**TASK DIRECTIONS:**
Rewrite the data below so that every occurrence of "Screen dimensions" reads "Display size", with nothing else altered.

==== EXTRACTED RECORDS

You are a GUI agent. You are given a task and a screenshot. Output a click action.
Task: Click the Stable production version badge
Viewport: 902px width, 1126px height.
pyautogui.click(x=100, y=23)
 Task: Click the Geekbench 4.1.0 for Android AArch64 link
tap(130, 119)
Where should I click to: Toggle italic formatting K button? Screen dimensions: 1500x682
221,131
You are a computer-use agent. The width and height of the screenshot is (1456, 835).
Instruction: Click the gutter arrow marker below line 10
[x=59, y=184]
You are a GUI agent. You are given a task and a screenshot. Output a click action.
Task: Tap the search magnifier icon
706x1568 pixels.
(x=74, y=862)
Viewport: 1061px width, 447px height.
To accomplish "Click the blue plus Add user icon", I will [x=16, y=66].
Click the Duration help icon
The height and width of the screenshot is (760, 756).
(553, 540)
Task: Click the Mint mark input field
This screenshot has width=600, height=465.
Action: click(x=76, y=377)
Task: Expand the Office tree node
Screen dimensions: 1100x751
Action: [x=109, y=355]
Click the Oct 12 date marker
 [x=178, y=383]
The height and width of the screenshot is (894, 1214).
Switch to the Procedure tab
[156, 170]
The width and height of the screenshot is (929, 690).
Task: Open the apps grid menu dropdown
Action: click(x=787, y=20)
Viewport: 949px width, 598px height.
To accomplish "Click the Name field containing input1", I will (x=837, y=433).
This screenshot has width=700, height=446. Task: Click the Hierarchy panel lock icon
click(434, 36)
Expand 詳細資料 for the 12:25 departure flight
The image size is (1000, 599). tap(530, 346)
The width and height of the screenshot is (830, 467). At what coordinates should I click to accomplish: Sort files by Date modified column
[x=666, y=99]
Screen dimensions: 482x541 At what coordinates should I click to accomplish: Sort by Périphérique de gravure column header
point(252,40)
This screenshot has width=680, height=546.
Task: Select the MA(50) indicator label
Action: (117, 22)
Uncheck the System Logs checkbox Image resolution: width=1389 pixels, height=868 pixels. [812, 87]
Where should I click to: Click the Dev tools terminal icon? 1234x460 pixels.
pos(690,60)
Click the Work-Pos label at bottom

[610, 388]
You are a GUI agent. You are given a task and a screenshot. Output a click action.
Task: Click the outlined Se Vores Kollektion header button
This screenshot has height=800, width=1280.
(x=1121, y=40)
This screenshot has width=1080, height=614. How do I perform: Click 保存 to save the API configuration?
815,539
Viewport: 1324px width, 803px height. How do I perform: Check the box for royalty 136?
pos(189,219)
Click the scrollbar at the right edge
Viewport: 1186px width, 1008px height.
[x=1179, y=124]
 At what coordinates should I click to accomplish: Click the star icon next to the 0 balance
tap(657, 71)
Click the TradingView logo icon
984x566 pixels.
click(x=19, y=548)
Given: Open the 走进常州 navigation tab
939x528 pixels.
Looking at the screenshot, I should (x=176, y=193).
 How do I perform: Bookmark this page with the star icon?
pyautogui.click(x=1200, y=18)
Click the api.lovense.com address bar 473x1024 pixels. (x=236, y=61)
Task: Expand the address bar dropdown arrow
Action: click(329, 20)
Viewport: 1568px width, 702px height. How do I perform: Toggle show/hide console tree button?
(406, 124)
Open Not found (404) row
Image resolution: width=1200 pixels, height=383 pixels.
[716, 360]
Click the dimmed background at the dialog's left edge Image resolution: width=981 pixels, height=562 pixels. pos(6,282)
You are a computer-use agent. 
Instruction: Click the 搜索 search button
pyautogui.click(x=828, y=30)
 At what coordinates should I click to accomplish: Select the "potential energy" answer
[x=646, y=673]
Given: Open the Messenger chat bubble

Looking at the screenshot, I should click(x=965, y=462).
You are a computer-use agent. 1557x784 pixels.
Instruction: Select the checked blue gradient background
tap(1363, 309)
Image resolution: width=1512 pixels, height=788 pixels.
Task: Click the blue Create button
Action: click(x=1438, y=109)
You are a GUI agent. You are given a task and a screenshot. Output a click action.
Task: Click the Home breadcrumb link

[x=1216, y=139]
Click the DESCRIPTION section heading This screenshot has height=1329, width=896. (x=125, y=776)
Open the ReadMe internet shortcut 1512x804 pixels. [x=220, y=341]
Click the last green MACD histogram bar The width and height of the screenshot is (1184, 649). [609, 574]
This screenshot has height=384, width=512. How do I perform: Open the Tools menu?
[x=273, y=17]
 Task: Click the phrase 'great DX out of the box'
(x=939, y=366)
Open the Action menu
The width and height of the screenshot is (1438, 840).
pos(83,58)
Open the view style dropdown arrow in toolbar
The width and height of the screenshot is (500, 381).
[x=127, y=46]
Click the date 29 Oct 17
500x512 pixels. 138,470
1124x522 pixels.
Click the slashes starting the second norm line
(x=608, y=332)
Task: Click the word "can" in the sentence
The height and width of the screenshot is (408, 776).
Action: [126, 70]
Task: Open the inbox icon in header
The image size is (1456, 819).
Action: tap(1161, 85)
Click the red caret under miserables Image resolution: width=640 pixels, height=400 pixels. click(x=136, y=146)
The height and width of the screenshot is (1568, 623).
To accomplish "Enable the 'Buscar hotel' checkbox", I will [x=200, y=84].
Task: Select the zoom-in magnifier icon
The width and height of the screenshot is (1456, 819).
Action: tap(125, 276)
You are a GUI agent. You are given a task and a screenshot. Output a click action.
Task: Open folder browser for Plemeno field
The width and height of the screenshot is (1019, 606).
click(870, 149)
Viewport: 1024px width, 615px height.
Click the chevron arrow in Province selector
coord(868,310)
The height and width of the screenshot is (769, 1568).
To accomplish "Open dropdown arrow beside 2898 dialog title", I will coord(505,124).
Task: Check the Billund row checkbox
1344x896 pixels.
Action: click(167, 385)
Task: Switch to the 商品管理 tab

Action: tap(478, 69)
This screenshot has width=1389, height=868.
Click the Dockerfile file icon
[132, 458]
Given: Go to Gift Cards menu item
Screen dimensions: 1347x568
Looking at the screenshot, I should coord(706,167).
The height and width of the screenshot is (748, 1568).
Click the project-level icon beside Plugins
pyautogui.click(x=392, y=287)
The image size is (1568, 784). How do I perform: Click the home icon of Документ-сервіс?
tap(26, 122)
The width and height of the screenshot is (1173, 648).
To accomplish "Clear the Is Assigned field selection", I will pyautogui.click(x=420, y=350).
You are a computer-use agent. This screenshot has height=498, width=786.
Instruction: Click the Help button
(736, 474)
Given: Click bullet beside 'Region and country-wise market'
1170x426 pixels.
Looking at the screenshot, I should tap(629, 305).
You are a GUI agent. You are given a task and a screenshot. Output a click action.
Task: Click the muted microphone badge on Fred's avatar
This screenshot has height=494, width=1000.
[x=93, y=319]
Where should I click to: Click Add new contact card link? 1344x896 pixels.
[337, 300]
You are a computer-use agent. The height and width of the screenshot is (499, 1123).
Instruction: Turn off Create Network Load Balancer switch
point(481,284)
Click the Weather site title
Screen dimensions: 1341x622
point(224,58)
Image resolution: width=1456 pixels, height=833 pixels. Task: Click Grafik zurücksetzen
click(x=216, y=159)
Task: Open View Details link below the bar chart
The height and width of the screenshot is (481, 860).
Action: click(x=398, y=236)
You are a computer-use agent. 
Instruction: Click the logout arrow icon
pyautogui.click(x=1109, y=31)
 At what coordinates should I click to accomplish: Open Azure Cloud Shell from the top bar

========

**THE OUTPUT:**
You are a GUI agent. You are given a task and a screenshot. Output a click action.
Task: Click the Stable production version badge
Viewport: 902px width, 1126px height.
pyautogui.click(x=100, y=23)
 Task: Click the Geekbench 4.1.0 for Android AArch64 link
tap(130, 119)
Where should I click to: Toggle italic formatting K button? Display size: 1500x682
221,131
You are a computer-use agent. The width and height of the screenshot is (1456, 835).
Instruction: Click the gutter arrow marker below line 10
[x=59, y=184]
You are a GUI agent. You are given a task and a screenshot. Output a click action.
Task: Tap the search magnifier icon
706x1568 pixels.
(x=74, y=862)
Viewport: 1061px width, 447px height.
To accomplish "Click the blue plus Add user icon", I will [x=16, y=66].
Click the Duration help icon
The height and width of the screenshot is (760, 756).
(553, 540)
Task: Click the Mint mark input field
This screenshot has width=600, height=465.
Action: click(x=76, y=377)
Task: Expand the Office tree node
Display size: 1100x751
Action: [x=109, y=355]
Click the Oct 12 date marker
 [x=178, y=383]
The height and width of the screenshot is (894, 1214).
Switch to the Procedure tab
[156, 170]
The width and height of the screenshot is (929, 690).
Task: Open the apps grid menu dropdown
Action: click(x=787, y=20)
Viewport: 949px width, 598px height.
To accomplish "Click the Name field containing input1", I will (x=837, y=433).
This screenshot has width=700, height=446. Task: Click the Hierarchy panel lock icon
click(434, 36)
Expand 詳細資料 for the 12:25 departure flight
The image size is (1000, 599). tap(530, 346)
The width and height of the screenshot is (830, 467). At what coordinates should I click to accomplish: Sort files by Date modified column
[x=666, y=99]
Display size: 482x541 At what coordinates should I click to accomplish: Sort by Périphérique de gravure column header
point(252,40)
This screenshot has width=680, height=546.
Task: Select the MA(50) indicator label
Action: (117, 22)
Uncheck the System Logs checkbox Image resolution: width=1389 pixels, height=868 pixels. [812, 87]
Where should I click to: Click the Dev tools terminal icon? 1234x460 pixels.
pos(690,60)
Click the Work-Pos label at bottom

[610, 388]
You are a GUI agent. You are given a task and a screenshot. Output a click action.
Task: Click the outlined Se Vores Kollektion header button
This screenshot has height=800, width=1280.
(x=1121, y=40)
This screenshot has width=1080, height=614. How do I perform: Click 保存 to save the API configuration?
815,539
Viewport: 1324px width, 803px height. How do I perform: Check the box for royalty 136?
pos(189,219)
Click the scrollbar at the right edge
Viewport: 1186px width, 1008px height.
[x=1179, y=124]
 At what coordinates should I click to accomplish: Click the star icon next to the 0 balance
tap(657, 71)
Click the TradingView logo icon
984x566 pixels.
click(x=19, y=548)
Given: Open the 走进常州 navigation tab
939x528 pixels.
Looking at the screenshot, I should (x=176, y=193).
 How do I perform: Bookmark this page with the star icon?
pyautogui.click(x=1200, y=18)
Click the api.lovense.com address bar 473x1024 pixels. (x=236, y=61)
Task: Expand the address bar dropdown arrow
Action: click(329, 20)
Viewport: 1568px width, 702px height. How do I perform: Toggle show/hide console tree button?
(406, 124)
Open Not found (404) row
Image resolution: width=1200 pixels, height=383 pixels.
[716, 360]
Click the dimmed background at the dialog's left edge Image resolution: width=981 pixels, height=562 pixels. pos(6,282)
You are a computer-use agent. 
Instruction: Click the 搜索 search button
pyautogui.click(x=828, y=30)
 At what coordinates should I click to accomplish: Select the "potential energy" answer
[x=646, y=673]
Given: Open the Messenger chat bubble

Looking at the screenshot, I should click(x=965, y=462).
You are a computer-use agent. 1557x784 pixels.
Instruction: Select the checked blue gradient background
tap(1363, 309)
Image resolution: width=1512 pixels, height=788 pixels.
Task: Click the blue Create button
Action: click(x=1438, y=109)
You are a GUI agent. You are given a task and a screenshot. Output a click action.
Task: Click the Home breadcrumb link

[x=1216, y=139]
Click the DESCRIPTION section heading This screenshot has height=1329, width=896. (x=125, y=776)
Open the ReadMe internet shortcut 1512x804 pixels. [x=220, y=341]
Click the last green MACD histogram bar The width and height of the screenshot is (1184, 649). [609, 574]
This screenshot has height=384, width=512. How do I perform: Open the Tools menu?
[x=273, y=17]
 Task: Click the phrase 'great DX out of the box'
(x=939, y=366)
Open the Action menu
The width and height of the screenshot is (1438, 840).
pos(83,58)
Open the view style dropdown arrow in toolbar
The width and height of the screenshot is (500, 381).
[x=127, y=46]
Click the date 29 Oct 17
500x512 pixels. 138,470
1124x522 pixels.
Click the slashes starting the second norm line
(x=608, y=332)
Task: Click the word "can" in the sentence
The height and width of the screenshot is (408, 776).
Action: [126, 70]
Task: Open the inbox icon in header
The image size is (1456, 819).
Action: tap(1161, 85)
Click the red caret under miserables Image resolution: width=640 pixels, height=400 pixels. click(x=136, y=146)
The height and width of the screenshot is (1568, 623).
To accomplish "Enable the 'Buscar hotel' checkbox", I will [x=200, y=84].
Task: Select the zoom-in magnifier icon
The width and height of the screenshot is (1456, 819).
Action: tap(125, 276)
You are a GUI agent. You are given a task and a screenshot. Output a click action.
Task: Open folder browser for Plemeno field
The width and height of the screenshot is (1019, 606).
click(870, 149)
Viewport: 1024px width, 615px height.
Click the chevron arrow in Province selector
coord(868,310)
The height and width of the screenshot is (769, 1568).
To accomplish "Open dropdown arrow beside 2898 dialog title", I will coord(505,124).
Task: Check the Billund row checkbox
1344x896 pixels.
Action: click(167, 385)
Task: Switch to the 商品管理 tab

Action: tap(478, 69)
This screenshot has width=1389, height=868.
Click the Dockerfile file icon
[132, 458]
Given: Go to Gift Cards menu item
Display size: 1347x568
Looking at the screenshot, I should coord(706,167).
The height and width of the screenshot is (748, 1568).
Click the project-level icon beside Plugins
pyautogui.click(x=392, y=287)
The image size is (1568, 784). How do I perform: Click the home icon of Документ-сервіс?
tap(26, 122)
The width and height of the screenshot is (1173, 648).
To accomplish "Clear the Is Assigned field selection", I will pyautogui.click(x=420, y=350).
You are a computer-use agent. This screenshot has height=498, width=786.
Instruction: Click the Help button
(736, 474)
Given: Click bullet beside 'Region and country-wise market'
1170x426 pixels.
Looking at the screenshot, I should tap(629, 305).
You are a GUI agent. You are given a task and a screenshot. Output a click action.
Task: Click the muted microphone badge on Fred's avatar
This screenshot has height=494, width=1000.
[x=93, y=319]
Where should I click to: Click Add new contact card link? 1344x896 pixels.
[337, 300]
You are a computer-use agent. The height and width of the screenshot is (499, 1123).
Instruction: Turn off Create Network Load Balancer switch
point(481,284)
Click the Weather site title
Display size: 1341x622
point(224,58)
Image resolution: width=1456 pixels, height=833 pixels. Task: Click Grafik zurücksetzen
click(x=216, y=159)
Task: Open View Details link below the bar chart
The height and width of the screenshot is (481, 860).
Action: click(x=398, y=236)
You are a computer-use agent. 
Instruction: Click the logout arrow icon
pyautogui.click(x=1109, y=31)
 At what coordinates should I click to accomplish: Open Azure Cloud Shell from the top bar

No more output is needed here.